── Records provided

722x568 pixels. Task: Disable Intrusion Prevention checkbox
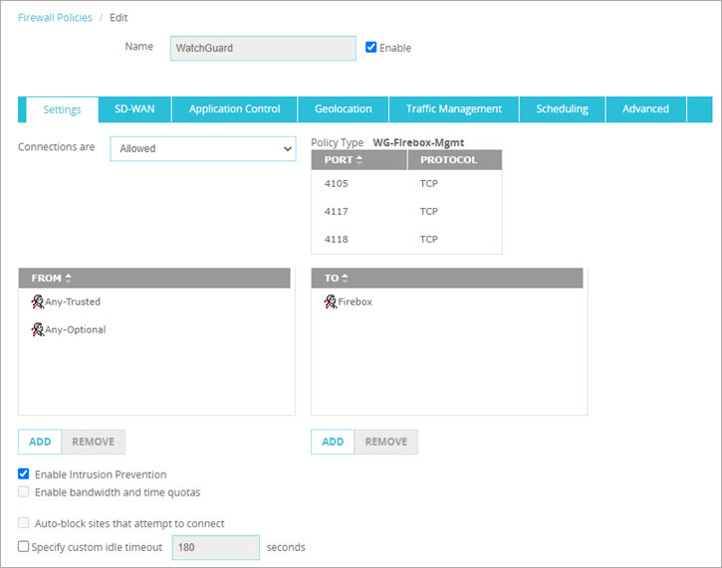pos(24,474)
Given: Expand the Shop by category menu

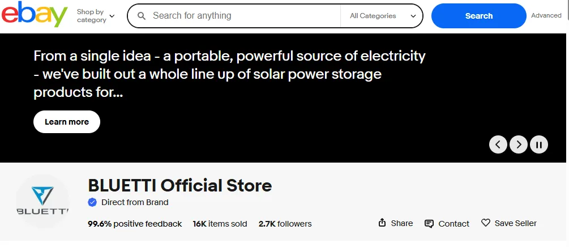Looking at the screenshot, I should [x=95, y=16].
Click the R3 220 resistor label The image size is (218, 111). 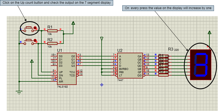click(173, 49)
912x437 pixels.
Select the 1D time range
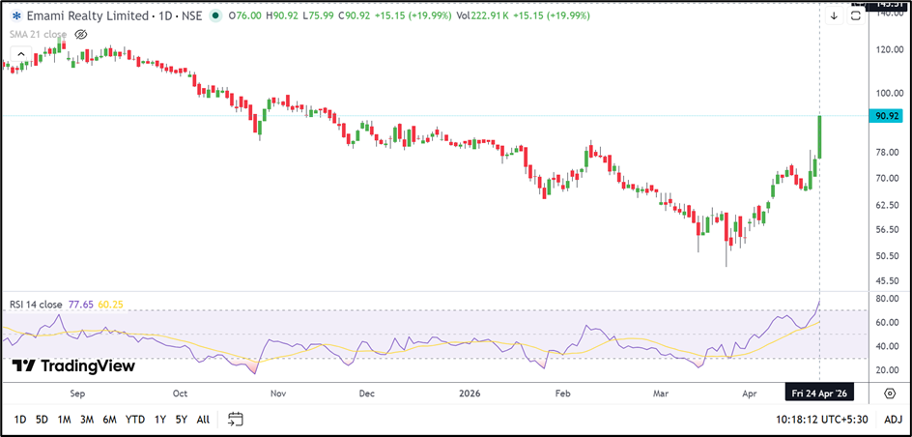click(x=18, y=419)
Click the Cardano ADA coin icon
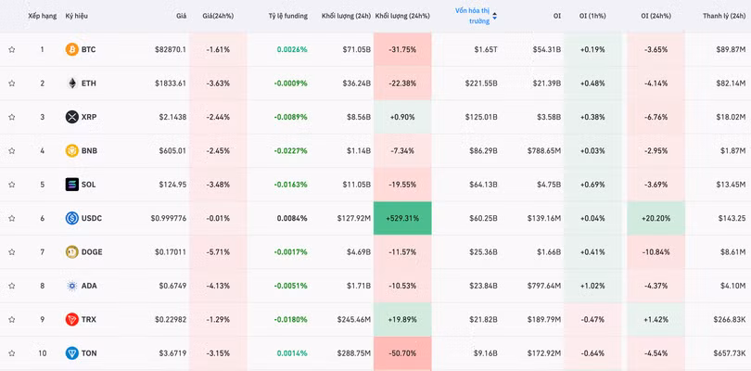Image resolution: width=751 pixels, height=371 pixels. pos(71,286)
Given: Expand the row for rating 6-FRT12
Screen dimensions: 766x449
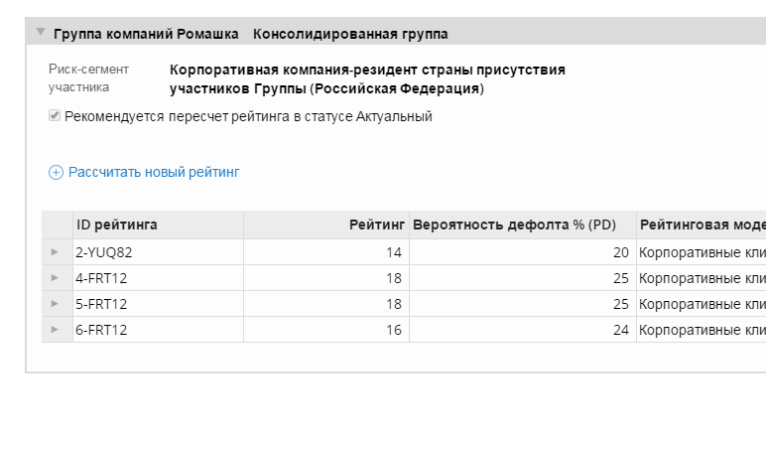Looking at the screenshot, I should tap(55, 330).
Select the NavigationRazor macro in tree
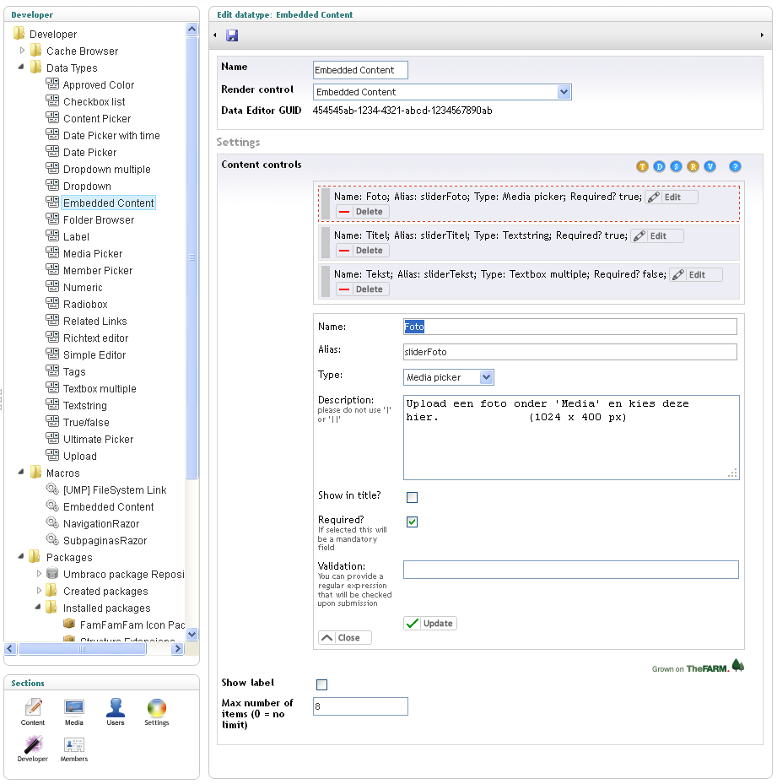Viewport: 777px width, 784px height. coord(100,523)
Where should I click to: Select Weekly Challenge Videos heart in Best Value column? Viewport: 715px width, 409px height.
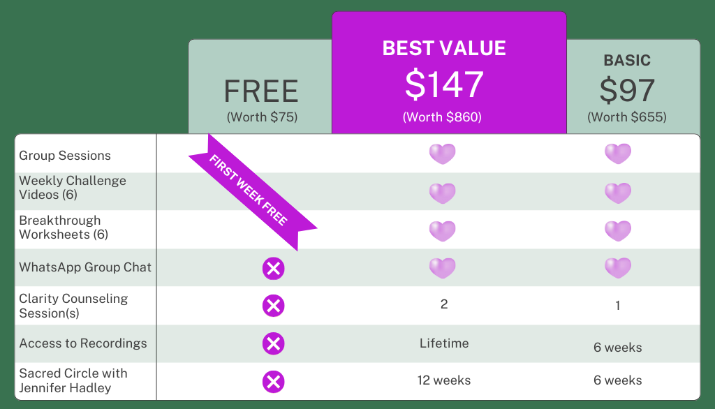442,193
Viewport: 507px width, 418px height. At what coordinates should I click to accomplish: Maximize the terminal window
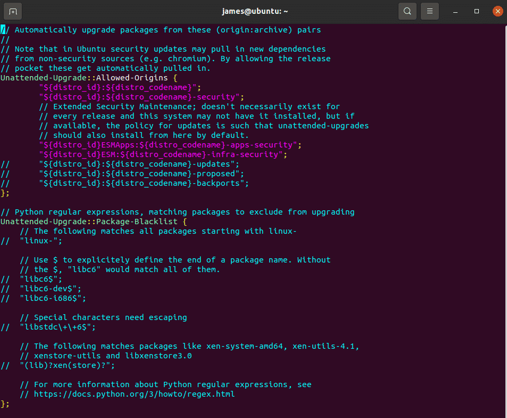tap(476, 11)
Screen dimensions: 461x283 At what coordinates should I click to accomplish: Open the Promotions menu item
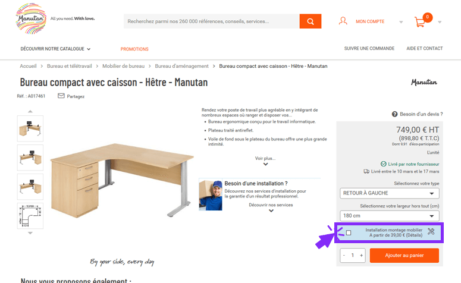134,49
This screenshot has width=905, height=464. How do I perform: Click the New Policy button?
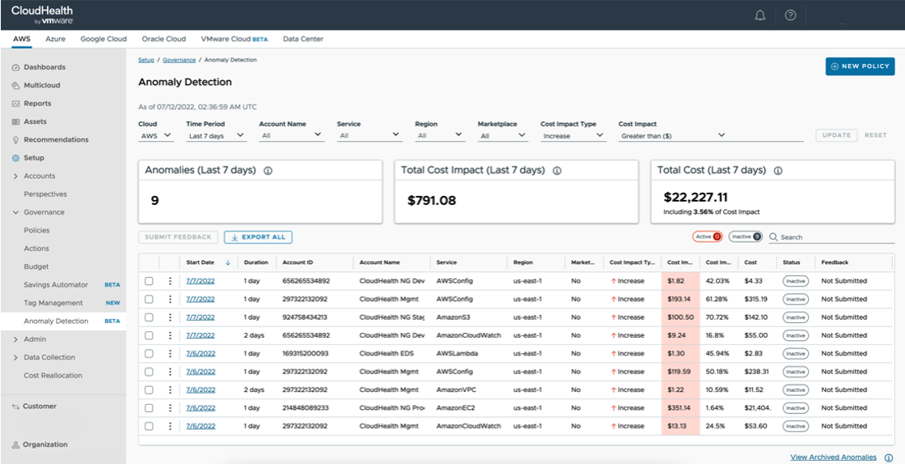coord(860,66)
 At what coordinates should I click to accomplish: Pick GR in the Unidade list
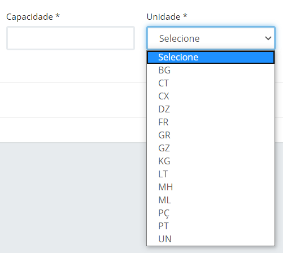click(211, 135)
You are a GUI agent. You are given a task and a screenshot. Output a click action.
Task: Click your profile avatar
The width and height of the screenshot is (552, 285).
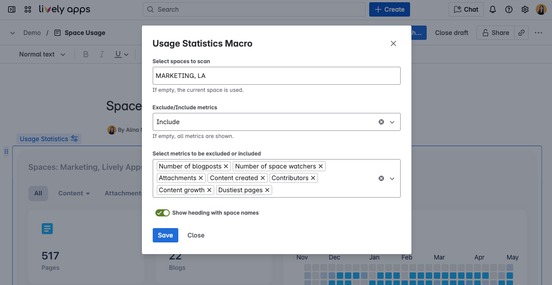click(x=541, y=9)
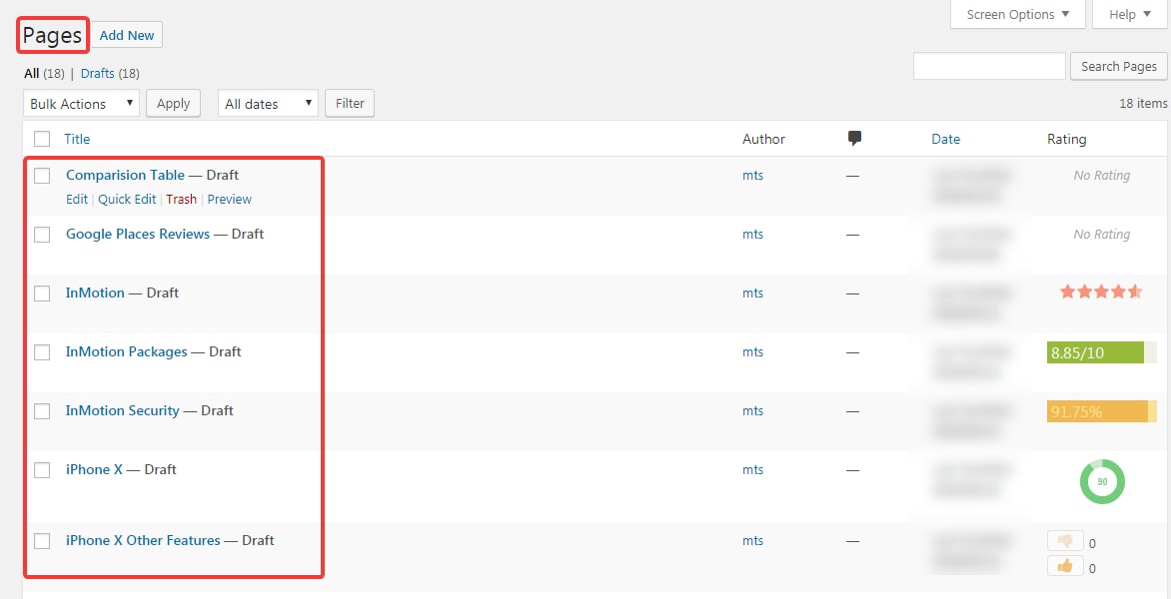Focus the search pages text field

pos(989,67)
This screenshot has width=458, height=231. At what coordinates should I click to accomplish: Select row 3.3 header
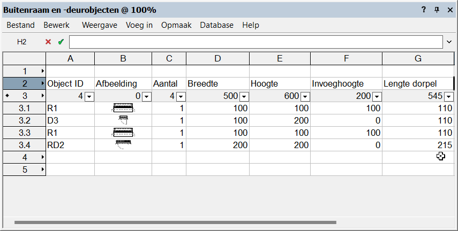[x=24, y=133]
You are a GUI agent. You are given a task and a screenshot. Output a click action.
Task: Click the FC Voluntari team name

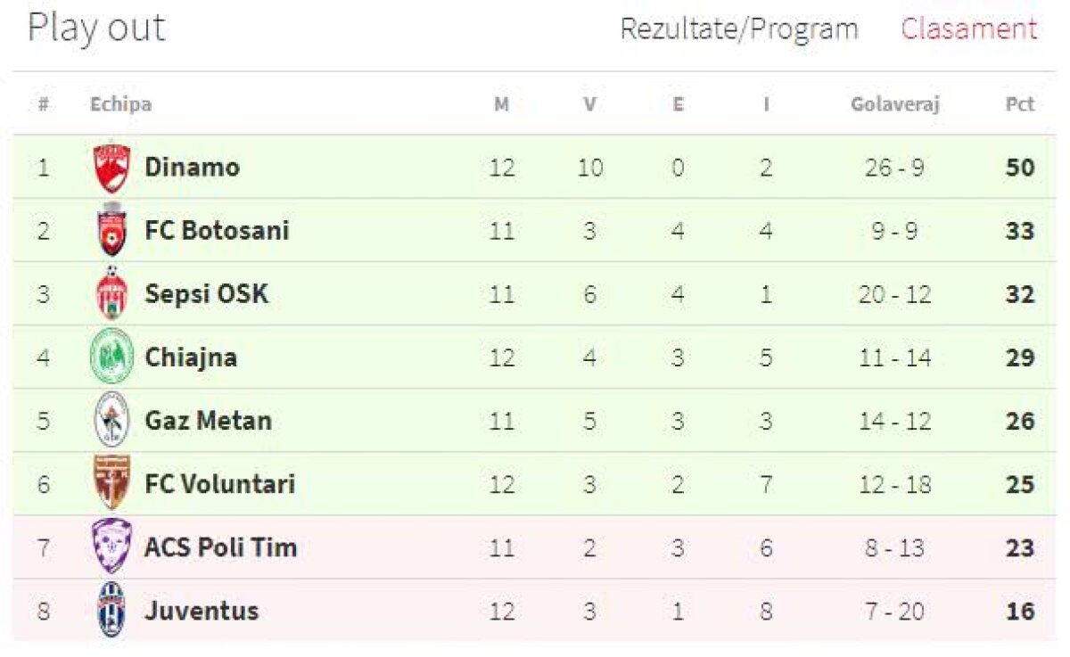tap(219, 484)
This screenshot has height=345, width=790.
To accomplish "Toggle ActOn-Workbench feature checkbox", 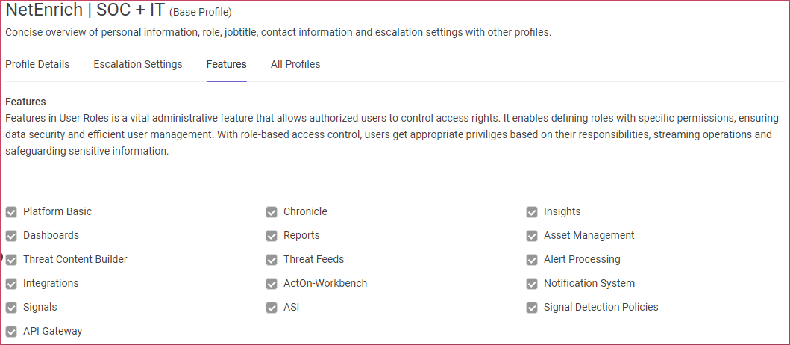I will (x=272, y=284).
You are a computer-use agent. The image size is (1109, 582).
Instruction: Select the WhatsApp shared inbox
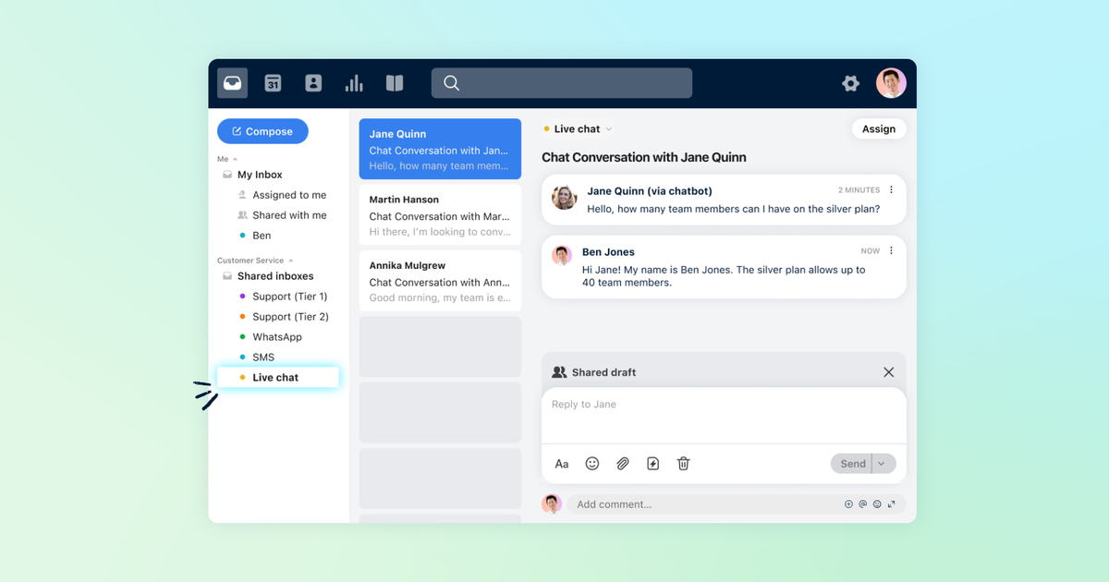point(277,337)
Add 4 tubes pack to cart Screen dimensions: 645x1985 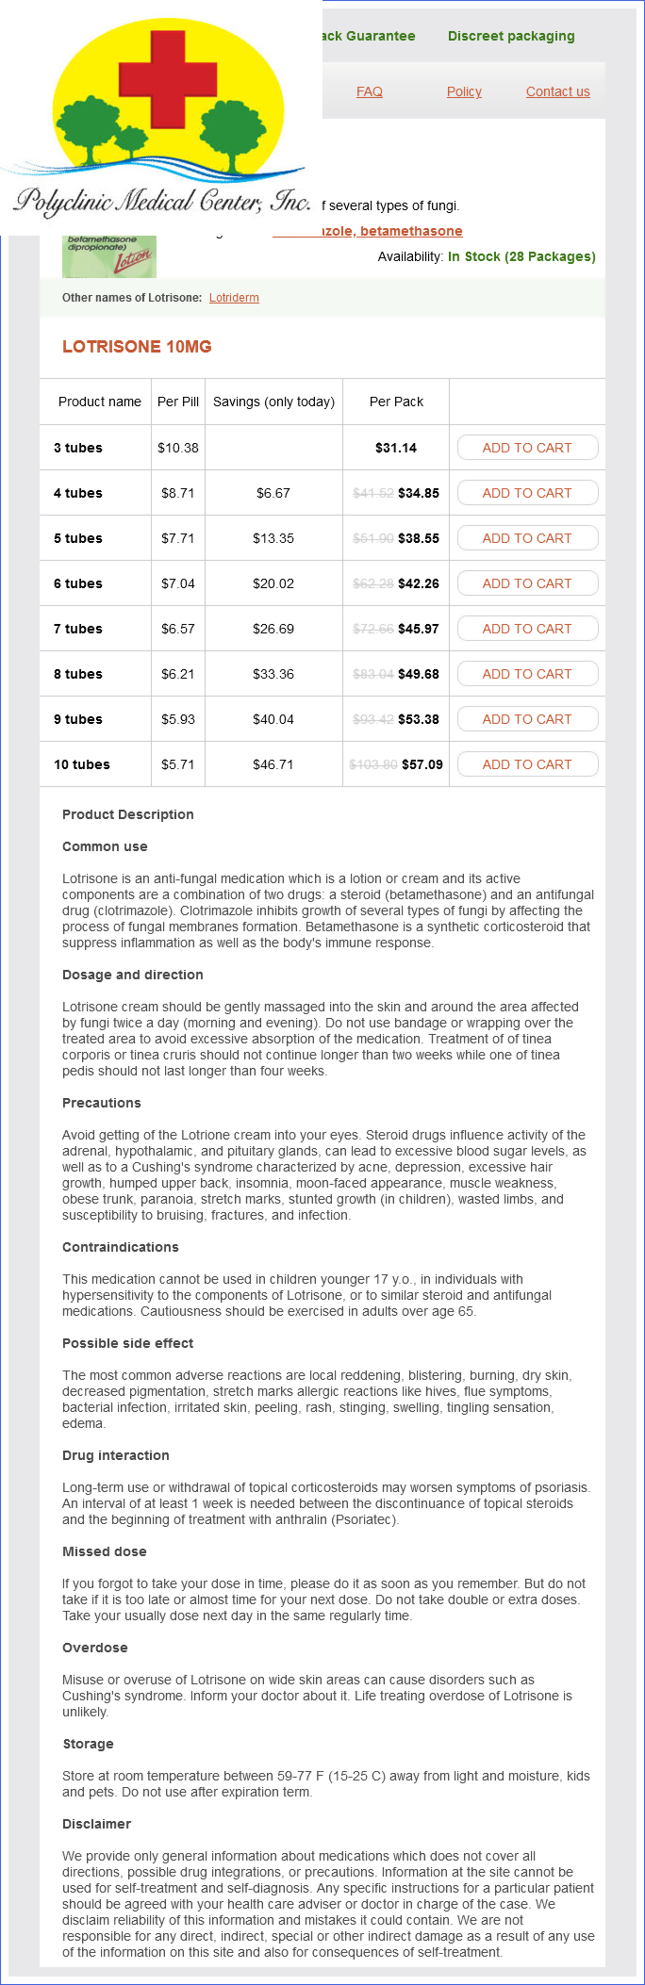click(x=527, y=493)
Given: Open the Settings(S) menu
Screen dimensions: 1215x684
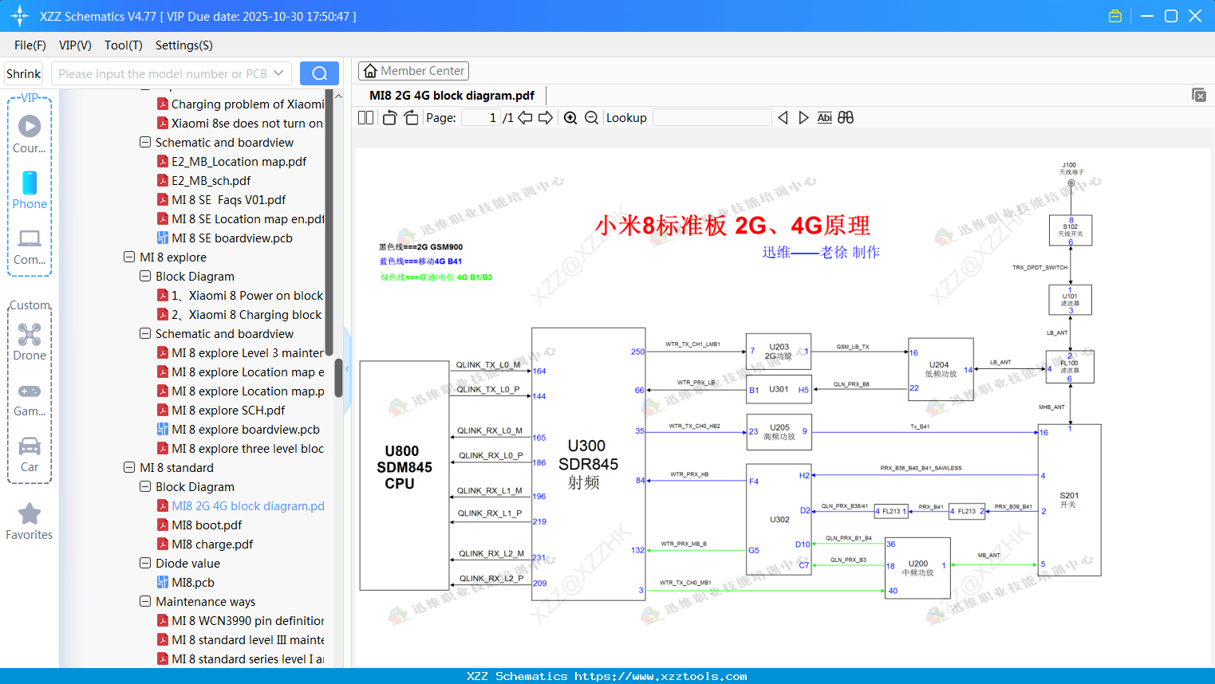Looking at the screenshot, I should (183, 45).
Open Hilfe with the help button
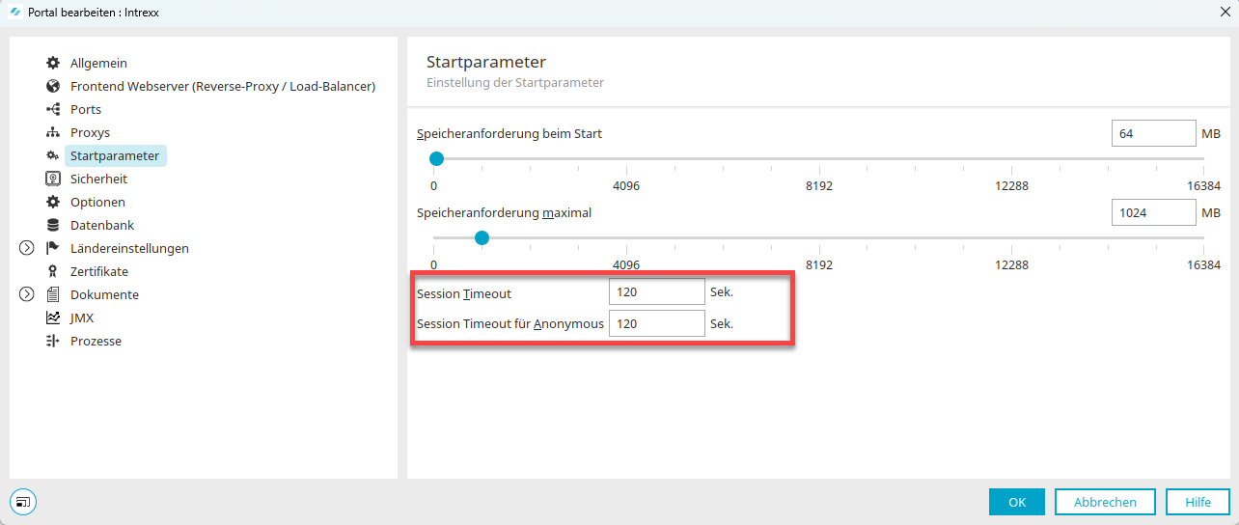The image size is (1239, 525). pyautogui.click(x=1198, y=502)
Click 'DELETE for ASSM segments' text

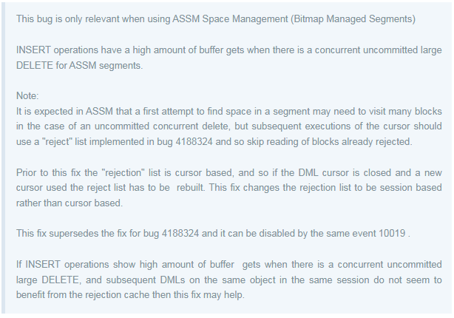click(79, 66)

────

## Task
A clean copy is needed of the lines above from the one with "This screenshot has width=905, height=464." up to and including the one with "Task: Click your profile avatar". Please set it down exactly, with no pictures.

## Solution to this task
This screenshot has width=905, height=464. How do I perform: Click the New Policy button?
coord(860,66)
 At what coordinates should I click to accomplish: Pick GR in the Unidade list
click(211, 135)
You are a GUI agent. You are given a task and a screenshot. Output a click action.
Task: Click your profile avatar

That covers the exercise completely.